> **TEXT PASSAGE**
———

Featured image: Abdel Fattah el-Sisi, President of Egypt, and Israeli Prime Minister Benjamin Netanyahu. Source: Avi Ohayon/GPO
We publish an unofficial translation of the article of A Nova Democracia published on their webpage.
Since October 7, the eyes of the world have been on the Middle East when “Operation Al-Aqsa Flood” was launched by the Al-Qassam Brigades, an armed organization of the Islamic Resistance Movement – known by the acronym Hamas1 – the main movement of the Palestinian National Resistance and the ruling party in Gaza since 2005, which brought with it other movements that make up the Palestinian National Resistance such as Islamic Jihad, the Democratic Front for the Liberation of Palestine and the Popular Front for the Liberation of Palestine and the “Den of Lions” group from Jenin. In the first two days, in addition to the expected barrage of rockets fired from Gaza and urban clashes between Palestinians and Israeli military and paramilitaries in the West Bank, the armed forces of the National Resistance surprisingly won in battle and captured entire units of the Israeli army and conquered settlements, doubling the area under their control to the outskirts of Gaza and temporarily gaining control of bases very close to the West Bank, threatening to split the Zionist entity in two. This action, according to Hamas itself, involved only 2,000 of its 40,000 military personnel. The state of Israel had not suffered such heavy casualties for a long time, shattering the myth of “Israeli invincibility” which Israel and the Middle Eastern regimes have fed on since the 1980s.
As expected, Israel has been cruelly bombing the Gaza Strip ever since, destroying schools, mosques, churches, hospitals and humanitarian corridors, and killing mainly women and children, in order to reaffirm its “invincibility” through terrorism. Not only has the Gaza Strip been a victim, which has been bombed more times in seven days than Afghanistan was in a year by the US, but also the Palestinian areas of the West Bank, Syria, Lebanon – including Hezbollah bases 2 – and Egypt – Israel’s ally. The US, which viewed the puppet’s actions as a drowning man’s stroke from the outset, tried to reinforce the satrap’s position by dissuading Islamic-majority countries with the presence of its aircraft carrier near Lebanese waters. This, however, was not enough to dissuade the Arab and Islamic peoples, in the Middle East, Africa and South Asia as well as the diaspora, along with democrats around the world, from raising the banner of the liberation of Palestine to a higher level. In “free” Europe, even in the face of bans on demonstrating in support of Palestine, flying the Palestinian flag and wearing the traditional keffyeh3, marches of tens of thousands defied the bans in London, Berlin, Rome and Paris. In the Middle East, the masses under the slogan “Allahu Akbar”4 are challenging their capitulating leaders to join the Palestinian struggle in Jordan, Iraq, Turkey and Egypt. The images of Jordanian tanks massed on the border with Israel, but pointing their cannons at their own territory, deterring their own citizens who want to join the Palestinians in their struggle against Israel, is very illustrative of the political picture in the Middle East.

———

> **EXERCISES TO COMPLETE**
**1.** According to the article on Operation Al-Aqsa Flood, how many military personnel did Hamas say took part in the action?
**2.** Reproduce the portion of the article on Operation Al-Aqsa Flood between "Featured image: Abdel" and "on their webpage.", inclusive.
**3.** Write the next part of the article on Operation Al-Aqsa Flood, starting right after its final sentence.
The items that come next have no connection to the article on Operation Al-Aqsa Flood.

———

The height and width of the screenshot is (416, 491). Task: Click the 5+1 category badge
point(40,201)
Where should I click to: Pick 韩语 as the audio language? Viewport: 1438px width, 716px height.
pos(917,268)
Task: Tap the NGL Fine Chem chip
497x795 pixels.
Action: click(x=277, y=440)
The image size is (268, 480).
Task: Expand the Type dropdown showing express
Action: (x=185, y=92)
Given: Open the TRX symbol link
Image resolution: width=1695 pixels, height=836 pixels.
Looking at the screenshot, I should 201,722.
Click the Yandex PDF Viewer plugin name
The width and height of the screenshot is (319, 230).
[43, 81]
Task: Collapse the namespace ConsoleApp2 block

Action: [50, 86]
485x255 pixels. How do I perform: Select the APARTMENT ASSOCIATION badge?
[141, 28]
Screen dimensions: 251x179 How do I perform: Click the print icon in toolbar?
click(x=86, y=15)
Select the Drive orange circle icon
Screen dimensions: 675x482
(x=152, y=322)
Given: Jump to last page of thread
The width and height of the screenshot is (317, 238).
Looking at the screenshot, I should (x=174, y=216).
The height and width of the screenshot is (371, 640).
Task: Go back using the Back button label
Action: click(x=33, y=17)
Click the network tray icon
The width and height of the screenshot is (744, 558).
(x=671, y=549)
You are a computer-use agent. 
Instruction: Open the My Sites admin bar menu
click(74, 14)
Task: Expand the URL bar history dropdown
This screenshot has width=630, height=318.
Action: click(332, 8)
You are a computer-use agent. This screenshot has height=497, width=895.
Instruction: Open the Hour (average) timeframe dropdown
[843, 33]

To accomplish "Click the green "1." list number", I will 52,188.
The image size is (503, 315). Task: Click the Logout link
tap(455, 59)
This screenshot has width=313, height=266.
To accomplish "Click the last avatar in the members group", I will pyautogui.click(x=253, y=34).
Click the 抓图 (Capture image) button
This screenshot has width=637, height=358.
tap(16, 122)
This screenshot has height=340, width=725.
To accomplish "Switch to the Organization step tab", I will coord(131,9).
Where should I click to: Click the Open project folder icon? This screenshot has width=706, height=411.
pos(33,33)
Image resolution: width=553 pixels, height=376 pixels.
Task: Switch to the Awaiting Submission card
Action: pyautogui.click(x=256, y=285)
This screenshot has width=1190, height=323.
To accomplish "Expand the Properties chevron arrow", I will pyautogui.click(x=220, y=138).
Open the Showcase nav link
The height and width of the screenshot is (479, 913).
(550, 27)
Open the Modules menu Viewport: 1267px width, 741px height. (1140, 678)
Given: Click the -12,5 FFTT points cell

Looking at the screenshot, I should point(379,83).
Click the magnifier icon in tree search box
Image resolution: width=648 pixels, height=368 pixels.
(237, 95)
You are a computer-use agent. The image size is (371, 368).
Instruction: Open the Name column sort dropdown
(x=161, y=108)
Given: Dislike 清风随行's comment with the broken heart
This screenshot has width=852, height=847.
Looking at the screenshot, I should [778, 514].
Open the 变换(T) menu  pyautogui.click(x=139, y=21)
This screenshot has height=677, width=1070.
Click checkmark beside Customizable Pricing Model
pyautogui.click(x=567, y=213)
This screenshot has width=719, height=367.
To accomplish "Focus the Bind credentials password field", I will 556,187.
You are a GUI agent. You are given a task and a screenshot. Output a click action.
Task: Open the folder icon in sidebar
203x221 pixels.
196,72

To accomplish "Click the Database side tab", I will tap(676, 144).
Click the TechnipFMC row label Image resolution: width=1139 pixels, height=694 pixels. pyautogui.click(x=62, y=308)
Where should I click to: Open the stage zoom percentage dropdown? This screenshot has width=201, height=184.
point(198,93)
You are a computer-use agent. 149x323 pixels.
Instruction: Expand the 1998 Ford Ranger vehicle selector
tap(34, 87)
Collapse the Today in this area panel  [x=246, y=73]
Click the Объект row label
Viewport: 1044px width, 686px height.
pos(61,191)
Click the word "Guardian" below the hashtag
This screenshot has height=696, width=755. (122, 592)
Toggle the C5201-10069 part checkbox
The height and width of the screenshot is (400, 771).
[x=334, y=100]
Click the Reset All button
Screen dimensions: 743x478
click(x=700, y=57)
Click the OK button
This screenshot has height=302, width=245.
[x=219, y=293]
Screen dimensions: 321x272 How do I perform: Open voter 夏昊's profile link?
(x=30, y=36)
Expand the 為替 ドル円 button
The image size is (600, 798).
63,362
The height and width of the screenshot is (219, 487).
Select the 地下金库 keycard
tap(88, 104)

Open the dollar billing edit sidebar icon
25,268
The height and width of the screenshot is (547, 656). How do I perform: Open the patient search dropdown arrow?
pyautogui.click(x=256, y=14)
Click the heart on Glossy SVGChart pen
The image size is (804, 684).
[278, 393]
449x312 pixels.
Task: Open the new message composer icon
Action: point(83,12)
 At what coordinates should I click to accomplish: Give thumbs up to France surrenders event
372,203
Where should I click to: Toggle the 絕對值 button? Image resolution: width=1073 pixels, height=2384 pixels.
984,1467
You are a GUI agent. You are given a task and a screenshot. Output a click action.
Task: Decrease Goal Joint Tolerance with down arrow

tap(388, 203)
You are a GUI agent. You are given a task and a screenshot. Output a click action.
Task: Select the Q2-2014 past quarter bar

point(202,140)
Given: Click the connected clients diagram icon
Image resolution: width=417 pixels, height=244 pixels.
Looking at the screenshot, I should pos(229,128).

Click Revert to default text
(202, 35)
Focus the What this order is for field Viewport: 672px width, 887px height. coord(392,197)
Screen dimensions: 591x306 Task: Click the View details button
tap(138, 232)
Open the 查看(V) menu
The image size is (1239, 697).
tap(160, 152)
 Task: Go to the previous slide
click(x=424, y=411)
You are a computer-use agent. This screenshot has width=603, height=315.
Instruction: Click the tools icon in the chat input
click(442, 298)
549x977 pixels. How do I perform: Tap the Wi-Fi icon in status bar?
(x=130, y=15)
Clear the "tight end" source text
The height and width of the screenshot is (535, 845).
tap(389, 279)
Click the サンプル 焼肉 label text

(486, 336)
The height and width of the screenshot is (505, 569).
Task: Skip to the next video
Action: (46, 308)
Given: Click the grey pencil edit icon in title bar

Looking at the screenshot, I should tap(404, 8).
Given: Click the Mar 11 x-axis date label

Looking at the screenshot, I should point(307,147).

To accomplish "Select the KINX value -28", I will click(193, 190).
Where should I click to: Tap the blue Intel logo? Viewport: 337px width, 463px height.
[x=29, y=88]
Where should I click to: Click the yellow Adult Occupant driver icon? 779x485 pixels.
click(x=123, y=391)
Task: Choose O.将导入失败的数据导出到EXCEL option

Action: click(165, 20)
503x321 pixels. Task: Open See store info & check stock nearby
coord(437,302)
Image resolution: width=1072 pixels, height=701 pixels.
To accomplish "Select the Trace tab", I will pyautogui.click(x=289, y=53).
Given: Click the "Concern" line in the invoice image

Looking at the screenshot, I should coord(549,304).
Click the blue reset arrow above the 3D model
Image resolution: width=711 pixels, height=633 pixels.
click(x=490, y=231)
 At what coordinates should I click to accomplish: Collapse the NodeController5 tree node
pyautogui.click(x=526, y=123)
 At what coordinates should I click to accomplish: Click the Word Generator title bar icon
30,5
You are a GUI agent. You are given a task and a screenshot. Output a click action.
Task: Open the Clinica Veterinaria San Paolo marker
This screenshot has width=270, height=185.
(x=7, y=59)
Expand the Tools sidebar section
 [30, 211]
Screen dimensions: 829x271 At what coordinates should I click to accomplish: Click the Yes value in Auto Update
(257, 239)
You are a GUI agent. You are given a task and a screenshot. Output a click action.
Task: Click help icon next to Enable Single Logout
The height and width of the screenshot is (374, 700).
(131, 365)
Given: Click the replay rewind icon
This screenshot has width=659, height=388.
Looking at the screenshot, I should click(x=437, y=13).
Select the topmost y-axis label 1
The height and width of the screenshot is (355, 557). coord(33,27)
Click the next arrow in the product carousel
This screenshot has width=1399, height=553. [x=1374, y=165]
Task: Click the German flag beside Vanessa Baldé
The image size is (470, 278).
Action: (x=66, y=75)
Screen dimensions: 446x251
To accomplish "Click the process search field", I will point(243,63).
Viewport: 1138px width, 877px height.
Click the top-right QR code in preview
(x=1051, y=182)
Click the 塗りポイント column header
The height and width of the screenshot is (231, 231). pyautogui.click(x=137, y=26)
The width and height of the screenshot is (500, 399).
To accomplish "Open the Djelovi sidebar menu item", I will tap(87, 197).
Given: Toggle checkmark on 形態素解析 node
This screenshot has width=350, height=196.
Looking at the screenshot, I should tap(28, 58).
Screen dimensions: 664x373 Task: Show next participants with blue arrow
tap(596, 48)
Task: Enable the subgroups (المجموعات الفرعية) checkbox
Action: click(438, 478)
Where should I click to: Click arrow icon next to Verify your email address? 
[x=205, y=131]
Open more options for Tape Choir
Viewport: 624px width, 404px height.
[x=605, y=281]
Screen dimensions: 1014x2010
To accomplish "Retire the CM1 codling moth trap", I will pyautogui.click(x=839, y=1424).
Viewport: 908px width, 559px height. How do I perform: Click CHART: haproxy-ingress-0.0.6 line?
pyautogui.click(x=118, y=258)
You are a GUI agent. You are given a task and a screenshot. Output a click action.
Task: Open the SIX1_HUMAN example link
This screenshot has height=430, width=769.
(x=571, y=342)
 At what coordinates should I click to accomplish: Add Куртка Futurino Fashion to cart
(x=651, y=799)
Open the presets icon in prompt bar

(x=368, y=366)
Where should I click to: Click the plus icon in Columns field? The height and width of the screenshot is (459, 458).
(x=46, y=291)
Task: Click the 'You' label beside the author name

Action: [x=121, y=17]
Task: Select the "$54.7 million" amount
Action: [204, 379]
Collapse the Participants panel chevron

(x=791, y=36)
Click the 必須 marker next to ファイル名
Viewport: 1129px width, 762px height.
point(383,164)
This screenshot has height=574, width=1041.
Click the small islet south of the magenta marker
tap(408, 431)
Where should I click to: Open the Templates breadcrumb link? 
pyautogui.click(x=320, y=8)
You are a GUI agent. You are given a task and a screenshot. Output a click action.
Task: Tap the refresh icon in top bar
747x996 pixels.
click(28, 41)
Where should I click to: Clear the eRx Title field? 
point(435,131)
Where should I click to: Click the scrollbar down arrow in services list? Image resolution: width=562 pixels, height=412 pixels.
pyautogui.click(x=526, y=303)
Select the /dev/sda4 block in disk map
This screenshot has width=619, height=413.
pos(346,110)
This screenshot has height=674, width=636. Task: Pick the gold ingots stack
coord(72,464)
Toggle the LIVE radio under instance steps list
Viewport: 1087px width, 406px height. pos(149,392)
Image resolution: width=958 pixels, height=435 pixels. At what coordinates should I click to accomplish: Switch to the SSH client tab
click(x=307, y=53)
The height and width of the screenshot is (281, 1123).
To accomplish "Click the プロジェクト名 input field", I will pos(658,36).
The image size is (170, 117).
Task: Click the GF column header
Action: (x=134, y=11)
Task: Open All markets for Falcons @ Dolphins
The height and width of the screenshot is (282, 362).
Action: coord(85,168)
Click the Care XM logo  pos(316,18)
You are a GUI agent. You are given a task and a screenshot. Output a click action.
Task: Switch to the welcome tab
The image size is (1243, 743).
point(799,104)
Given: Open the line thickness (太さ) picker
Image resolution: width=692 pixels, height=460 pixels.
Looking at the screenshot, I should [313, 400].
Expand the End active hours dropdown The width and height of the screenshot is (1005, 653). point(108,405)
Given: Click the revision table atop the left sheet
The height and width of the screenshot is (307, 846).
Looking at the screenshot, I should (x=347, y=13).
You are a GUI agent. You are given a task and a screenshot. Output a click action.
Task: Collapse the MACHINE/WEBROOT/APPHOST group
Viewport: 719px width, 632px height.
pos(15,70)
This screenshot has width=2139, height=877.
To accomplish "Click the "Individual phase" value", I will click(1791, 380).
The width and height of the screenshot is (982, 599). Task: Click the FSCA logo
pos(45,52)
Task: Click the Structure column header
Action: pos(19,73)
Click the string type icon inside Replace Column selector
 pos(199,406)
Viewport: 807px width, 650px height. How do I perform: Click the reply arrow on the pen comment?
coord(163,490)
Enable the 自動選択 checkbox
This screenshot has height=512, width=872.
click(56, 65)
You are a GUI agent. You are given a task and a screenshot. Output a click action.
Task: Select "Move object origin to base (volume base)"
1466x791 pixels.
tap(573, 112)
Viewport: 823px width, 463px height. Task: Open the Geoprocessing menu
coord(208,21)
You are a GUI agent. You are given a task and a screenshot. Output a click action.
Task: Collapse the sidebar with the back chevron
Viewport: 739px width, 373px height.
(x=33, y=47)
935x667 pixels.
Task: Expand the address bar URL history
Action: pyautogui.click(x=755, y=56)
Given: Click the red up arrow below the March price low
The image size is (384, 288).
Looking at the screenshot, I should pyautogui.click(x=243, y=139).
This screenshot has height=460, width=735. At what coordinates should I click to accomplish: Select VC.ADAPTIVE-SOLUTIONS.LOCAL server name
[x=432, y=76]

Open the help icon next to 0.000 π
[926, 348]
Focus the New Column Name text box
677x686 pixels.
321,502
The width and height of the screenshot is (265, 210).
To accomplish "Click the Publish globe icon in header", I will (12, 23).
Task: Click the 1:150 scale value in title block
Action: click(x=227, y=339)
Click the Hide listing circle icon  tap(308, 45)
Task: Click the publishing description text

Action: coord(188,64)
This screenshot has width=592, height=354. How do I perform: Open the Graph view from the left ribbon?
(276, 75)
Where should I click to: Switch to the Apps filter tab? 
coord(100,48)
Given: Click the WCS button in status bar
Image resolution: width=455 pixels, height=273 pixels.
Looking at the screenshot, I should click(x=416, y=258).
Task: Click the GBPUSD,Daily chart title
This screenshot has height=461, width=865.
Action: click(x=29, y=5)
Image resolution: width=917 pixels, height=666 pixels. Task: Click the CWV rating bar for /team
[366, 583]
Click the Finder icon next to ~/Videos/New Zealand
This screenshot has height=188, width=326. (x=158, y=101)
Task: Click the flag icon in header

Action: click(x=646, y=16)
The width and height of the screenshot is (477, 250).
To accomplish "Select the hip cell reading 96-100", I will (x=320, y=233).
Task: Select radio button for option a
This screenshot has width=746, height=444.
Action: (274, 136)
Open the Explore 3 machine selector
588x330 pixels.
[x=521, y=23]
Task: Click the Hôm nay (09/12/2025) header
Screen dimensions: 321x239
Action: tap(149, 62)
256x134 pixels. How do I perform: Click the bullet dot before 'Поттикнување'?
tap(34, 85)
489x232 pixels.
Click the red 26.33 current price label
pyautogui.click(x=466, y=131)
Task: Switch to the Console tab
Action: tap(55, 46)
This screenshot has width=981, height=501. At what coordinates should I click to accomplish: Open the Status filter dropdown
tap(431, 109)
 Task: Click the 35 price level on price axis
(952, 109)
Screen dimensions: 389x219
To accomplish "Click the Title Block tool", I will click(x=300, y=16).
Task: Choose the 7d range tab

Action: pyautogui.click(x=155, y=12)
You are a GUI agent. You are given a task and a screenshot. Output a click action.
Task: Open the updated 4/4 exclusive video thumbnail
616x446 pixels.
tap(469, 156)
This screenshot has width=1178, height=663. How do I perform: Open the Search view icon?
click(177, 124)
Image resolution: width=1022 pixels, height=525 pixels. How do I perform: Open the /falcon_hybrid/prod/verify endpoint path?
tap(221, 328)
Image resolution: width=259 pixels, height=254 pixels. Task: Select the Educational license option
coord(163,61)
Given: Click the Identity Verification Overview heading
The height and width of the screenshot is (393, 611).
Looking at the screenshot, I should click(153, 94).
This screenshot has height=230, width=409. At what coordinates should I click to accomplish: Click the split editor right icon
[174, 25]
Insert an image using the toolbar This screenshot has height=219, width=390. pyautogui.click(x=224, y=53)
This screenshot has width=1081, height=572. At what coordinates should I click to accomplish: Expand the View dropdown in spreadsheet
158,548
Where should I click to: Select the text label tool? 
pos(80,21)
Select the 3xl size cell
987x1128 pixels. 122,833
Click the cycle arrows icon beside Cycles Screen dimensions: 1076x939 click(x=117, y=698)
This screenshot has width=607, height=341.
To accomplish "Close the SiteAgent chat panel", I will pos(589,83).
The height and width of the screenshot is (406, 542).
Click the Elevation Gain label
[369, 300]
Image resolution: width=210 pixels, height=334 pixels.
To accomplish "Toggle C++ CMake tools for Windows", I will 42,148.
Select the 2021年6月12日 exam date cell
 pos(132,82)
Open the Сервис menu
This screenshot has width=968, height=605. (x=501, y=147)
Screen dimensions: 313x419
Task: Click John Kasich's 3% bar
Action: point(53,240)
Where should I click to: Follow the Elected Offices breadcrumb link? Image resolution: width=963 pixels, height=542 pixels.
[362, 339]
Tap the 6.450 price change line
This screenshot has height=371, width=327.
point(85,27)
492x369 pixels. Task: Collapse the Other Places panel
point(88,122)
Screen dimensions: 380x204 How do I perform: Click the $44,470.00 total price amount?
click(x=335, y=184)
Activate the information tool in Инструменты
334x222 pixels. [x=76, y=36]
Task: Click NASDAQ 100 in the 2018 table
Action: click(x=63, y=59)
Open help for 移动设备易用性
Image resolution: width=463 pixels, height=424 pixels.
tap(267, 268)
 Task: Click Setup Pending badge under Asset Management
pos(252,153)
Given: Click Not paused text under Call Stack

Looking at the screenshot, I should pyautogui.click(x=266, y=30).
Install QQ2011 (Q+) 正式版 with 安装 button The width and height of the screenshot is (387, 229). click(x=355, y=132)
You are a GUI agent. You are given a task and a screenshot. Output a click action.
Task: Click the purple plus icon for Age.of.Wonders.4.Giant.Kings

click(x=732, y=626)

———

> **EXERCISE RESULTS**
**1.** According to Hamas, 2,000 of its 40,000 military personnel took part.

**2.**
Featured image: Abdel Fattah el-Sisi, President of Egypt, and Israeli Prime Minister Benjamin Netanyahu. Source: Avi Ohayon/GPO
We publish an unofficial translation of the article of A Nova Democracia published on their webpage.

**3.**
From Clausewitz’s classic perspective, which, like Ricardo and Marx – each to his own order of magnitude – has its relevance confirmed not only by the materiality of events, but also by the chorus of “refuters” who have risen up every generation in the last hundred years to deny his contributions to science, war is a continuation of politics, as it is subordinate to it. Rather than counting corpses or kilometers gained at the front, victory in a war is determined by the total or partial achievement of the political objectives of each of those involved in the conflict. A classic example that illustrates this Clausewitzian postulate is the Vietnam War, in which it “lost” to the US in all the “metrics” of war (number of dead and wounded, more infrastructure damaged, battles/skirmishes lost), yet achieved Vietnam’s political objective in the war to expel the Yankee troops and reunify their country divided since 1954, i.e. won the war, even earning old Giap the pleasure of reminding a senior US official of this at a later meeting. Even today, the US still won’t admit defeat. Not unlike their rhetoric in Afghanistan, where the flight of US collaborators hanging from the wings of planes was reported in newspapers all over the world and tons of weaponry (including fighter planes) was disguised as a “withdrawal”. In this sense, although the Resistance has not publicized all of its specific objectives with the start of Operation Al-Aqsa Flood, it can be assumed that, even with the retreat of its ground forces to the Gaza Strip and its inability to stop the Israeli bombardment of its territory, which has killed a large number of civilians, on a political level it has already won some victories.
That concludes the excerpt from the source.